The project is looking to enhance current treatment of the liquid digestate generated by municipal organic waste treatment by rolling out an array of technological processes to recover the nutrients, energy and water in these waste effluents. The organic matter will be turned into biogas, which can be purified to biomethane and has applications as biofuel for vehicles, fertilisers for agriculture, and reclaimed water which can be used for agricultural irrigation or in industrial processes.
The system will be validated at the Ecoparc waste management centres in Montcada i Reixac, Barcelona, and at the Cogersa facilities in Gijón, Asturias.

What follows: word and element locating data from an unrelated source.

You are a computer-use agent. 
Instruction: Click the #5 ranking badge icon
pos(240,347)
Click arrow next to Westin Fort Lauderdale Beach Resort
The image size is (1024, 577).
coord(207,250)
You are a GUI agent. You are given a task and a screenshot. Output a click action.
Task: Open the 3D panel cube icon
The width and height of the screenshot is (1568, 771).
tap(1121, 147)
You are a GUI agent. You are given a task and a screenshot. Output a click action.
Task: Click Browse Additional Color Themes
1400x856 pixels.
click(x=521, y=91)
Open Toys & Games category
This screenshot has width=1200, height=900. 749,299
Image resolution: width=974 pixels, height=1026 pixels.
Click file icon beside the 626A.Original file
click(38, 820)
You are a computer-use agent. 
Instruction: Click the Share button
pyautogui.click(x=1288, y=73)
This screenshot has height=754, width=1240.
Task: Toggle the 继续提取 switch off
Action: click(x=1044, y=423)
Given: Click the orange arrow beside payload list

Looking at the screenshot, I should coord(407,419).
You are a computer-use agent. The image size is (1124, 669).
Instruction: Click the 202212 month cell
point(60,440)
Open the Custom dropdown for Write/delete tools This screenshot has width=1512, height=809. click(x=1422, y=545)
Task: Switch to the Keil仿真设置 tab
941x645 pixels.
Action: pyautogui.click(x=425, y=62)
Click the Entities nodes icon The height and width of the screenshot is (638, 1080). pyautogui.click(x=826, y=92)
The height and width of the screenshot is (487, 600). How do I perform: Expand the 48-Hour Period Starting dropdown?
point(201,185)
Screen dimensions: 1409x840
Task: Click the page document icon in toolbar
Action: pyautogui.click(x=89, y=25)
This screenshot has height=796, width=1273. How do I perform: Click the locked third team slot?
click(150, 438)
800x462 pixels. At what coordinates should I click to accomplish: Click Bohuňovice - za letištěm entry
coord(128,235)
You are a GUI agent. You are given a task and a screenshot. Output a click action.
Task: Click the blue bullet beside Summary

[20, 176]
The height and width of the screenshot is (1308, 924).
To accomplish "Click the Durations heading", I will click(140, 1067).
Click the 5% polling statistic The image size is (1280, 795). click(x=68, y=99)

“This innovative treatment approach is designed to be extrapolated on a real scale and replicable for other waste management plants,” says Carme Bosch, the Infusion project’s technical coordinator and head of Eurecat’s Soil and Groundwater strand.
The project (LIFE19 ENV/ES/000283) is funded by the European Union under the LIFE programme and has a €3,119,601 budget. The project consortium is made up of Eurecat, the Barcelona Metropolitan Area (AMB), Aqualia, Cogersa, Ebesa (Ecoparc del Besòs), the Institute of Agrifood Research and Technology (IRTA), Detricon and AMIU Gènova, organisations from Spain, Belgium and Italy.